I’ve always known Kalibo as the home of the vibrant Ati-Atihan Festival. The celebration, which is held in January, includes a grand street parade that features indigenous costumes, dances, and music of the Ati tribe.
When we visited in May, of course, that was nowhere to be seen. But that didn’t make us skip the town. We were curious about its other secrets, things less known to travelers who usually just make Kalibo an entry point to Boracay.
In less than a day, we explored the town with the help of Sharon and Eden from the Kalibo Tourism Office.
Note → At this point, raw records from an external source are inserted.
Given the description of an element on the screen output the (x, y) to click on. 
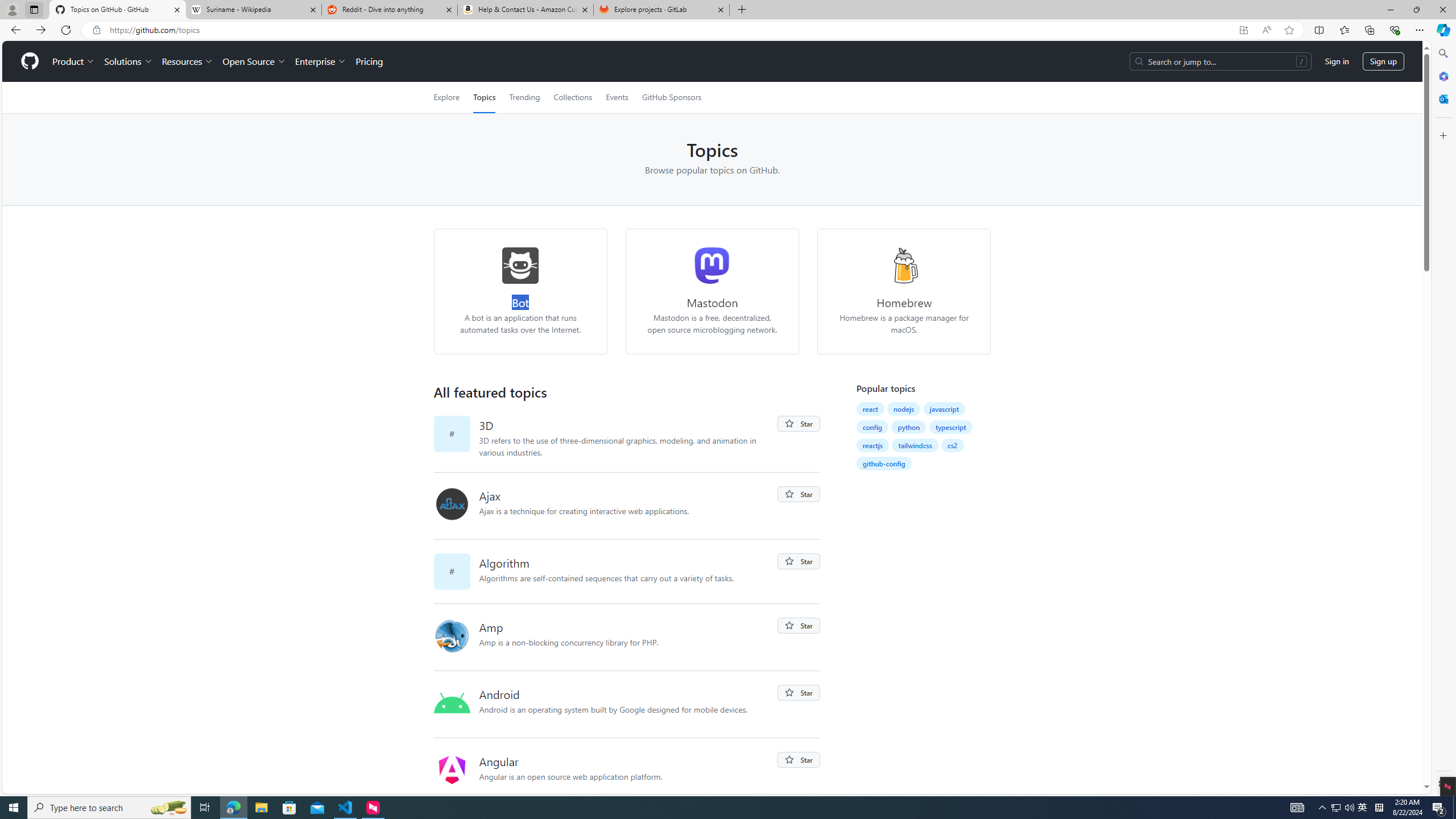
Reddit - Dive into anything (390, 9)
amphp (451, 635)
typescript (950, 427)
Explore (446, 97)
config (872, 427)
Product (74, 60)
github-config (884, 463)
Topics (484, 97)
HomebrewHomebrew is a package manager for macOS. (904, 291)
bot (520, 265)
python (908, 427)
Given the description of an element on the screen output the (x, y) to click on. 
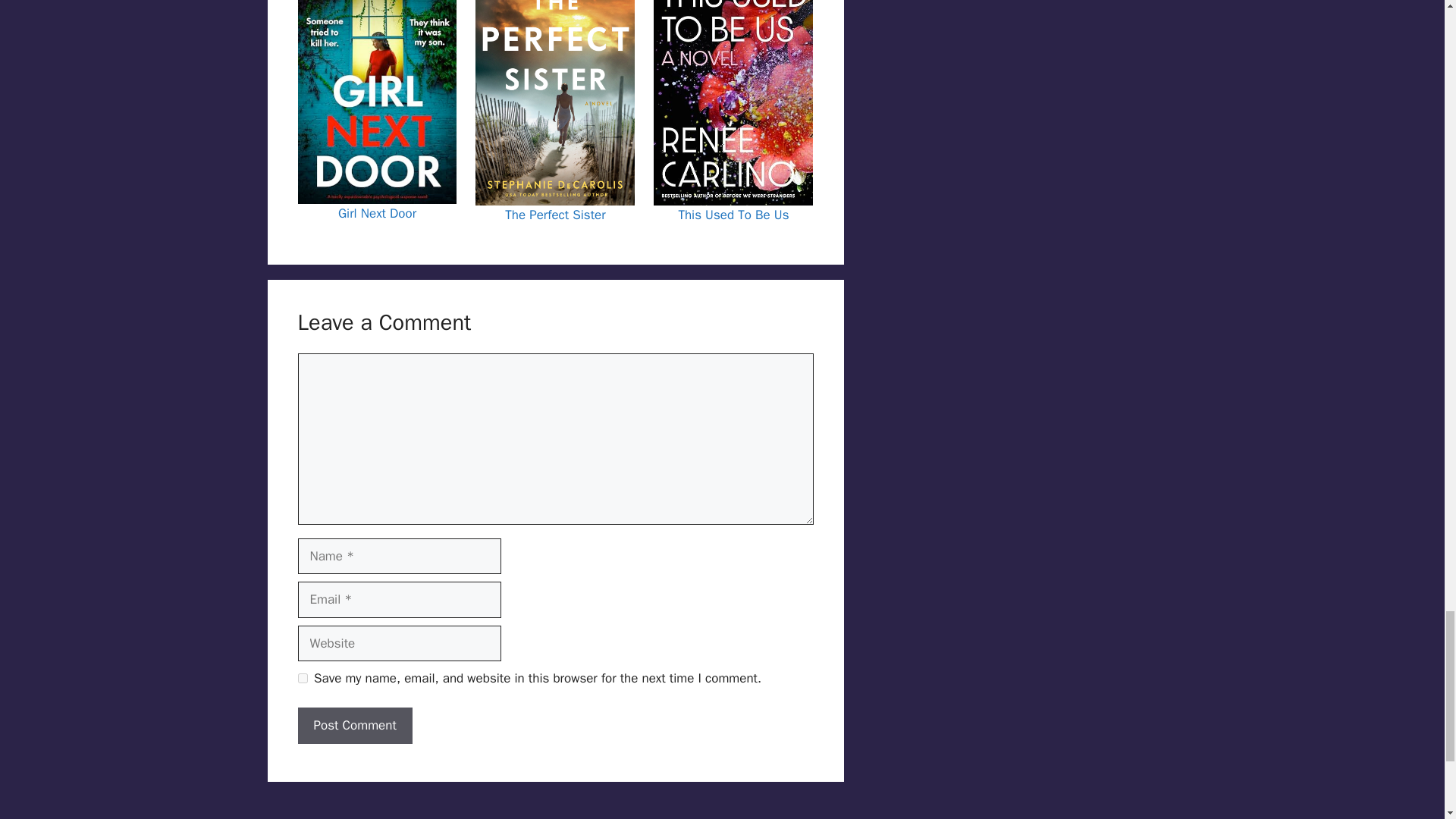
yes (302, 678)
Post Comment (354, 725)
Given the description of an element on the screen output the (x, y) to click on. 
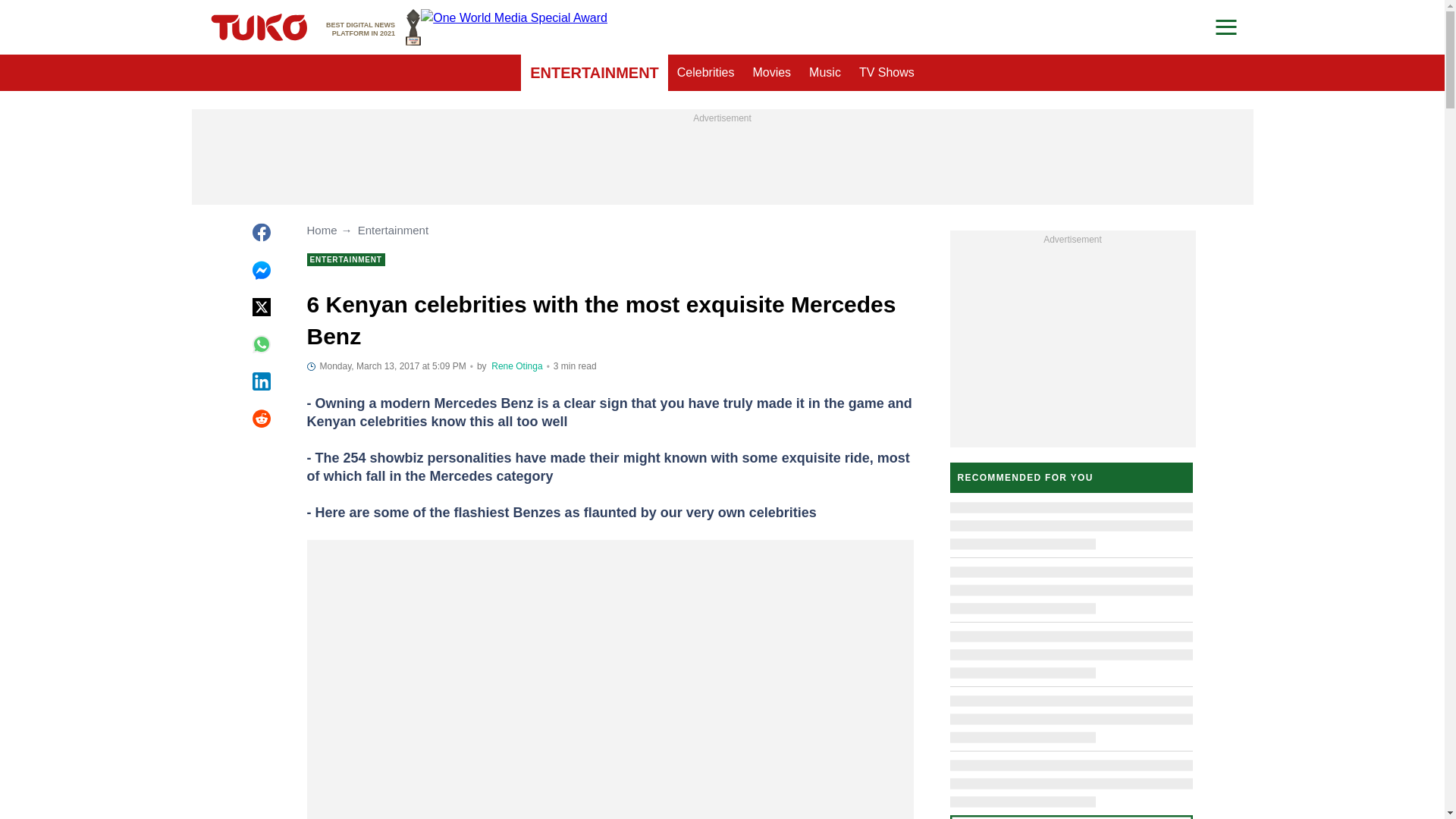
Celebrities (706, 72)
Movies (770, 72)
Author page (373, 27)
TV Shows (516, 366)
ENTERTAINMENT (886, 72)
Music (594, 72)
Given the description of an element on the screen output the (x, y) to click on. 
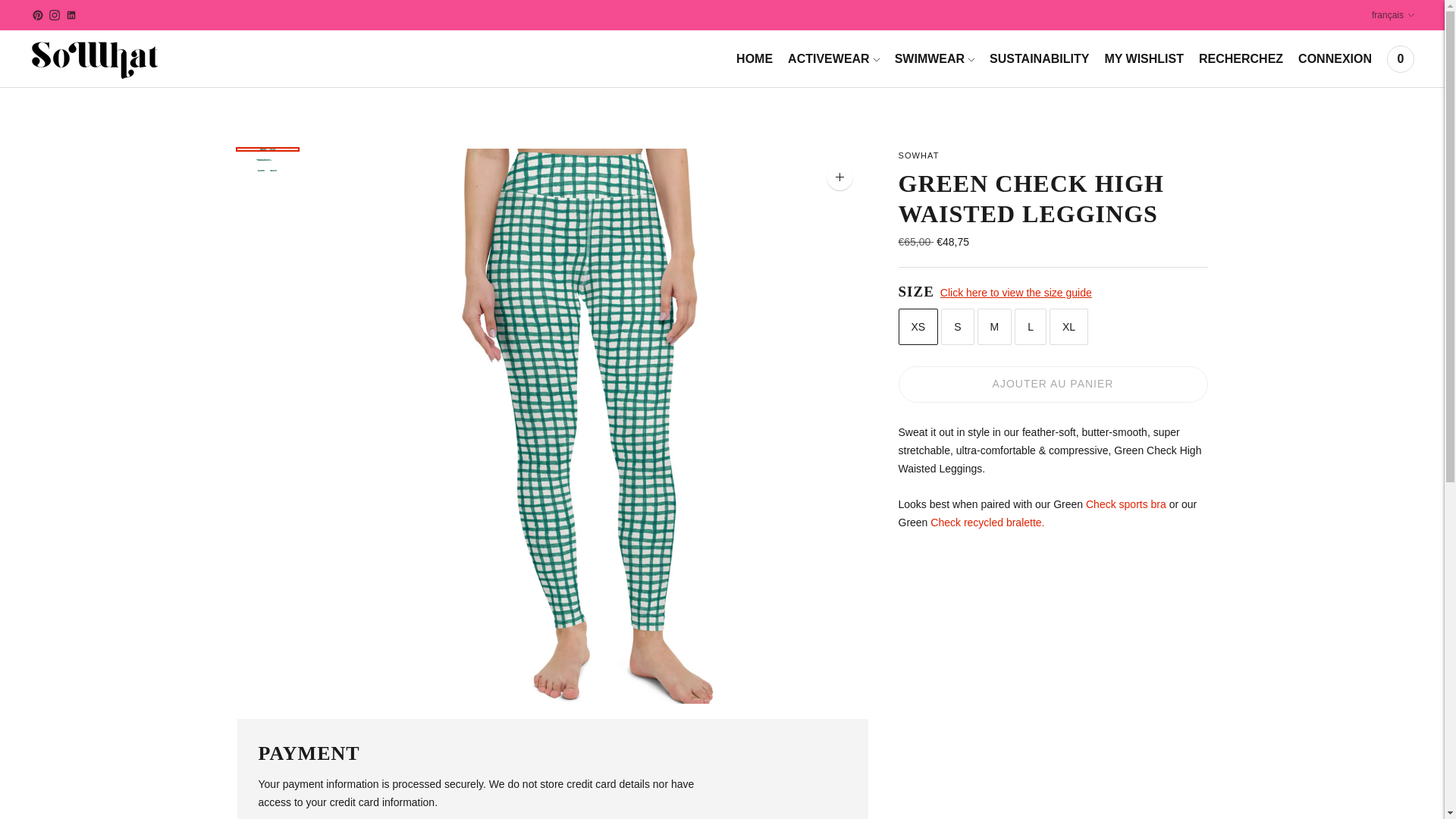
SoWhat (918, 154)
HOME (754, 59)
Green Check Recycled Bralette (986, 522)
SoWhat sur Instagram (54, 14)
SoWhat sur LinkedIn, (71, 14)
ACTIVEWEAR (833, 59)
Green Check Sports Bra (1126, 503)
SoWhat sur Pinterest (37, 14)
Given the description of an element on the screen output the (x, y) to click on. 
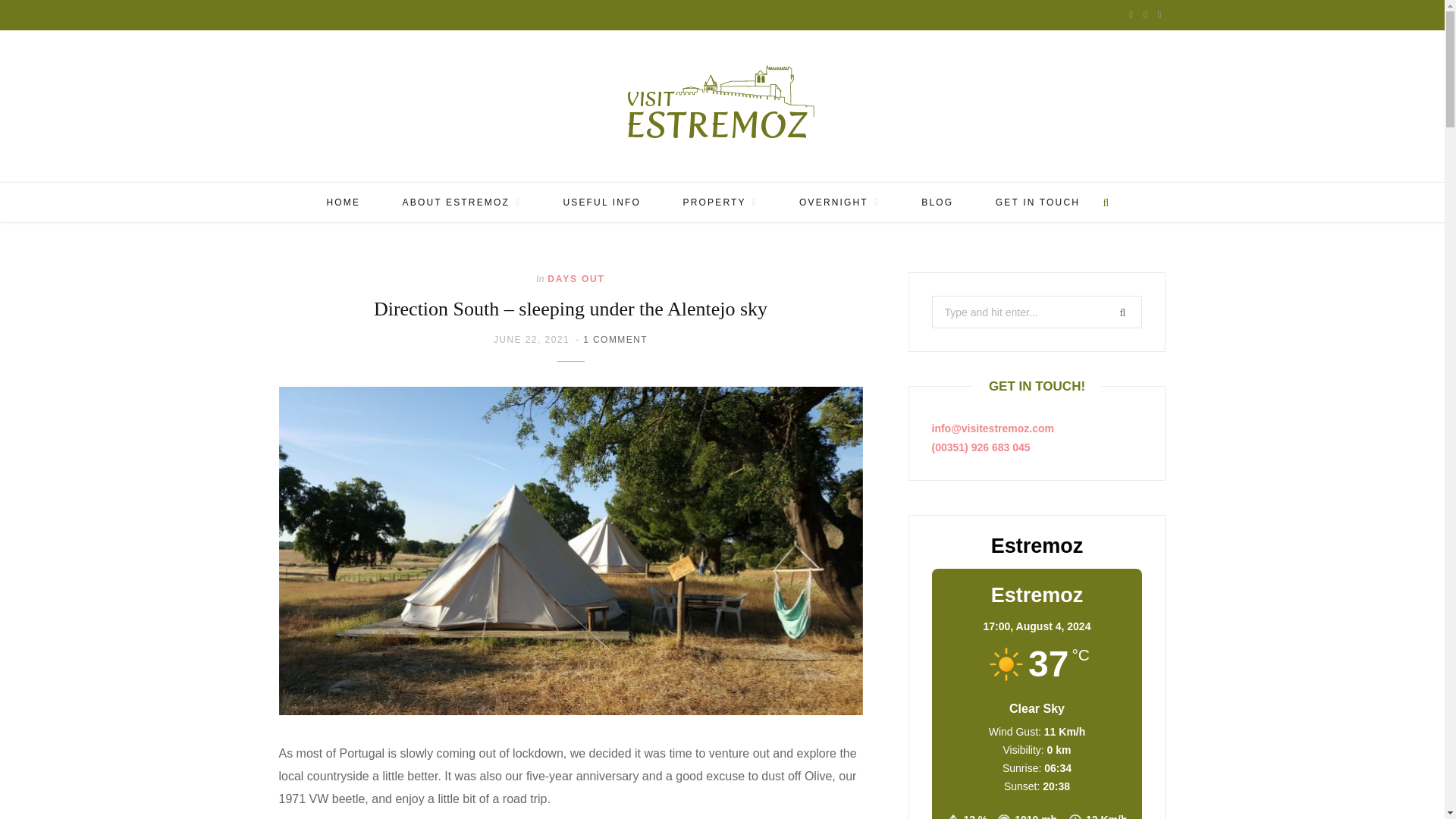
DAYS OUT (575, 278)
BLOG (937, 201)
1 COMMENT (615, 339)
ABOUT ESTREMOZ (462, 201)
JUNE 22, 2021 (533, 339)
OVERNIGHT (839, 201)
USEFUL INFO (601, 201)
Search for: (1036, 311)
GET IN TOUCH (1037, 201)
PROPERTY (719, 201)
Estremoz Guide (721, 105)
HOME (342, 201)
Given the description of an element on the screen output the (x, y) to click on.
And to make going around easy, we took the tricycle of Kuya Bernie, who happens to be the president of the Kalibo Tricycle Drivers and Guides Association (KATRIDGA). This is a group of local drivers who were trained to do tour guiding, complete with kits and refurbished tricycles, for a sustainable livelihood.
Our first stop was the 200-hectare Bakhawan Eco-Park. This mangrove forest, the most beautiful I’ve seen around the country, is the product of more than 20 years of reforestation led by the Kalibo Save the Mangrove Association (KASAMA). The main attraction at the eco-park is a one-kilometer walkway that leads to a wide stretch of mangrove plantation. It’s a leisure walk with a breathtaking scenery of muddy grounds reflecting the slender mangroves rising to the sky.
At the end of the walkway, you can have a taste of the exotic tamilok, a cylindrical mollusk that the locals harvest from decaying mangrove. The delicacy is cultured in a dedicated area. Rotting mangrove trunks are left submerged in water until they are ready for harvest. The locals crack it open with an axe, and then slowly pull out the mollusk from the wood, wash it, and soak it in coconut vinegar (tuba). Then it’s ready for eating–right there and then. It tastes like oyster, they say.
The top local product of Aklan is cloth made from a special variety of pineapple. Piña weaving has been thriving for many years and is well established in the communities around the province. To introduce us to the tedious work of transforming pineapples to cloth and end products like barong and bags, Kuya Bernie drove us to the weaving facility of La Herminia, one of the popular names in the piña weaving industry in Aklan. There, we saw large looms and workers in different stages of the weaving process.
Next stop was Tigayon Hill and Caves. Those who are fascinated by history and folklore will get excited by the place. Now popular as a pilgrimage site, Tigayon Hill is said to be a secret sanctuary of the province’s freedom fighters during the Spanish era. The caves, although closed to visitors, have been the subject of some archaeological explorations by the National Museum. Potteries and human bones excavated in the site are on exhibit at the information center. Other attractions at Tigayon is the huge balete tree and the view of the Aklan River.
Downtown, we visited the Aklan Freedom Shrine dedicated to the 19 martyrs who led the revolt against Spain. A few streets from this site is the Museo It Akean. The first floor features the work of famous Aklanons including those of Godofredo Ramos, the Father of Aklan. The second floor has artifacts like century-old flat irons, pottery, images of saints, and piña products.
Beside the museum is the Kalibo Cathedral, the home of the image of Sto Nino in whose honor the Ati-Atihan Festival is celebrated.
Finally, after the short getting-to-know of the town, our group had to wrap up the tour. We went to KUBO Garden Bar and Restaurant some 600 meters from the Provincial Capitol. This restaurant has a famous branch in Boracay and is known for sumptuous seafood and local dishes. It was a breezy place for dining. After some 10 minutes of waiting, the food paraded to our table—chicken binakol, grilled prawns, oysters, grilled fish, and pinakbet. It was the best lunch ever for that whole trip.